I think the root issue psychologically is that these are boys who never learned how to be men, although they do want to be. But they do not understand what it entails. Then a woman comes along who's instinct is to care for loved ones, and the male sees that she wants to take care of him. So he lets her.

Then when they have kids, he can't be her proxy 'kid' anymore. She wants him to go do the man thing. And he says 'hey wait that wasn't our deal. you can't change the deal' and she's like 'well, i'm not the one telling you to change, just look at what life has turned into. we can't afford for you to go on this way, it's highly impractical.' inwardly, the male is terrified because he doesn't really know what being a man is supposed to be, as he had no or bad role model. And that fear, combined with laziness, selfishness and deep depression/anxiety, causes him to choose to give up.

No part of his conscious intellectual mind could accept the fact that he chooses to just give up, so the fact that he made that choice goes underground, and buries itself deep in his subconscious.
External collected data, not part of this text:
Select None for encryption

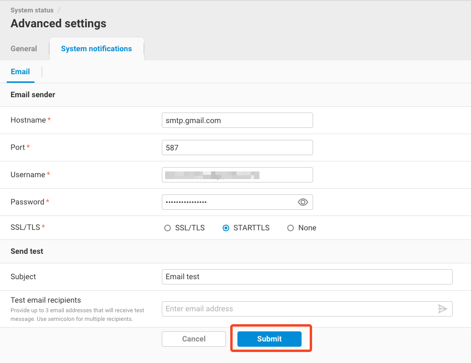[x=291, y=228]
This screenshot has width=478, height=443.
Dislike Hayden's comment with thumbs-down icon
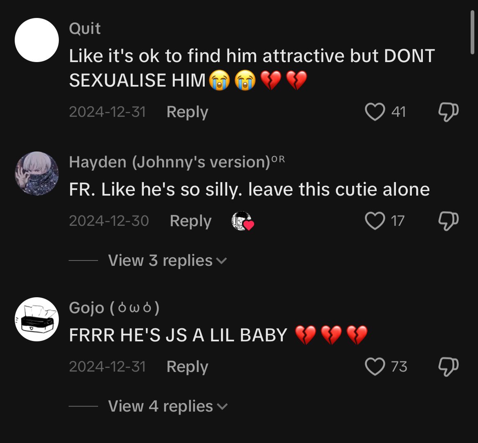click(448, 220)
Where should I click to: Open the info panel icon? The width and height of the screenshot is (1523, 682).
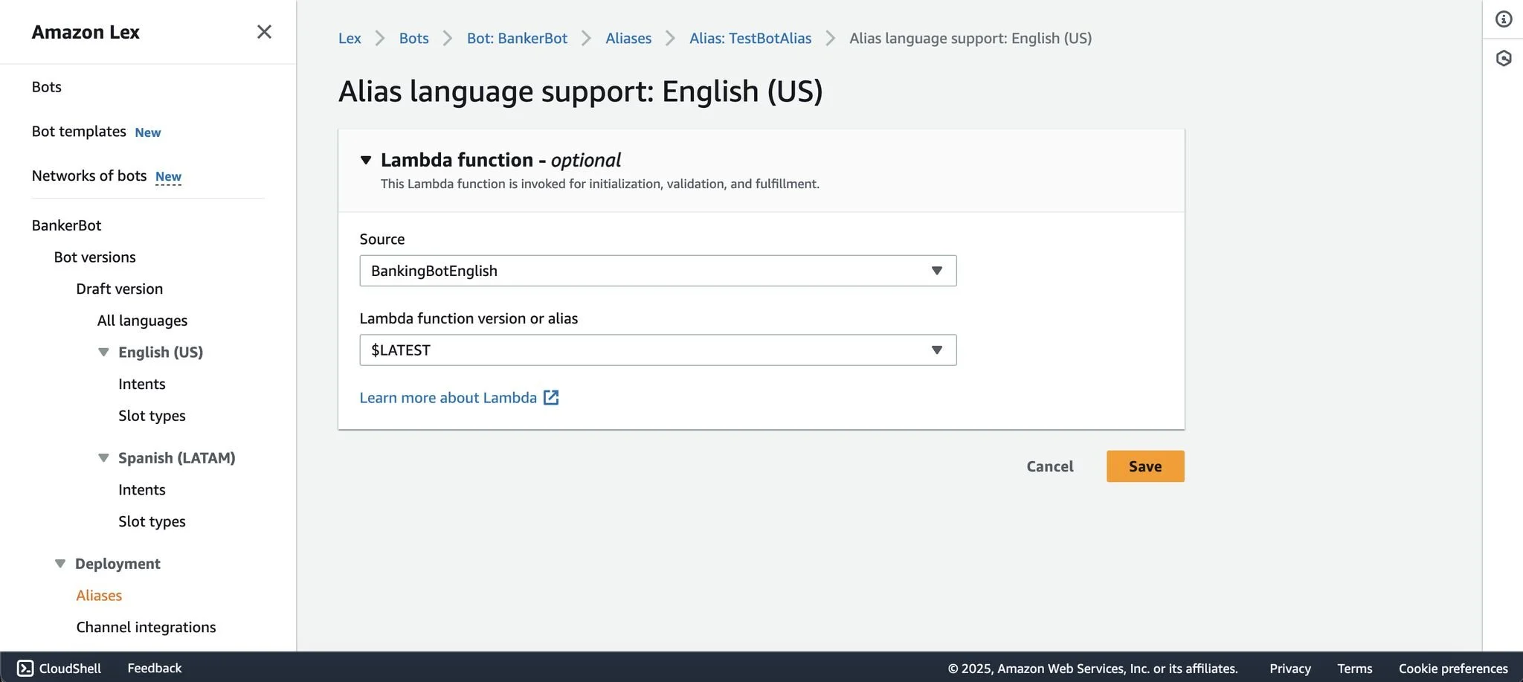tap(1504, 19)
so he's not consciously trying to drive her away necessarily. He just becomes psychically unmovable and inaccessible, while simultaneously doing everything in his subconscious power to drive her away (so like he will be attracted to doing all the things that bring out the worst in her, and that put her under the most stress and isolation). Then on a conscious level, that allows him to comfortably blame her for being 'crazy' or 'psycho'.

This is trolling.

So the male trolls his own female, after she's given birth to his kids, due to the IMMENSE pressure they feel that they need to be a man and are totally clueless how to accomplish it.
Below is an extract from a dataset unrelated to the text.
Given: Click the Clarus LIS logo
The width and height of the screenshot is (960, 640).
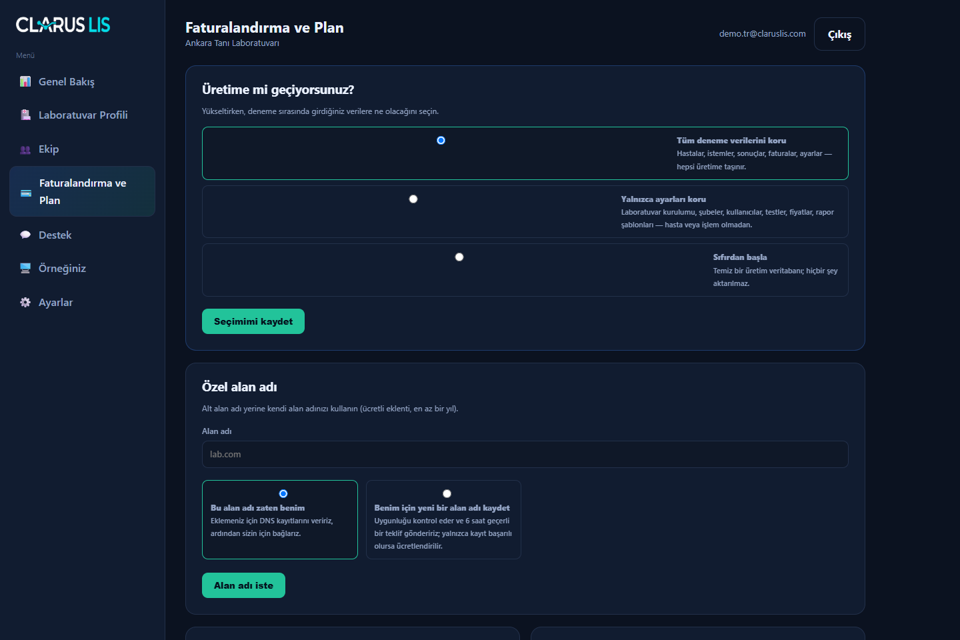Looking at the screenshot, I should [63, 25].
This is a gross overgeneralization, of course this doesn't happen all the time or maybe even half the time, it's just a pattern that plays out in society over and over.

I'm often buddies with the male of this scenario... in RL, I don't bring any of this shit up with them, they already feel bad enough. They get drunk and bitch about their babymomma, and I just let them get it out of their system. Sometimes pointing out a person's flaws just isn't very helpful. There's a place and a time for that kind of thing. The always paint a picture of a psycho. But since I usually know both people in the scenario, I know that my buddy is kind of retarded, and could drive anyone psycho given enough time and proximity. Lots of them have kids and you can see them spiritually just give up the fight. They get dejected because they feel like they just can't ever provide what's needed, so they'll always get blamed. So he just lets it fall away and doesn't do much to stop it. They do this in their late 20's and early 30's and they don't start getting nervous about the choices they've made till they're like 45-50. Then they scramble fast to clean up their act and find a gf who's kids are already grown up so they can evade fatherhood forever, and the gf who's kids just left now has a proxy 'child' to take care of again and be comfortable. He can just stuff that guilt right down and pretend it doesn't exist, and feel like he's doing her a favor by letting her take care of him in their old age. It was babymomma fault! But you're totally different from her, honey. Plus, I've changed a lot.

(massive eyeroll)

But really what causes this is commies and bad economies.

(sips covfefe)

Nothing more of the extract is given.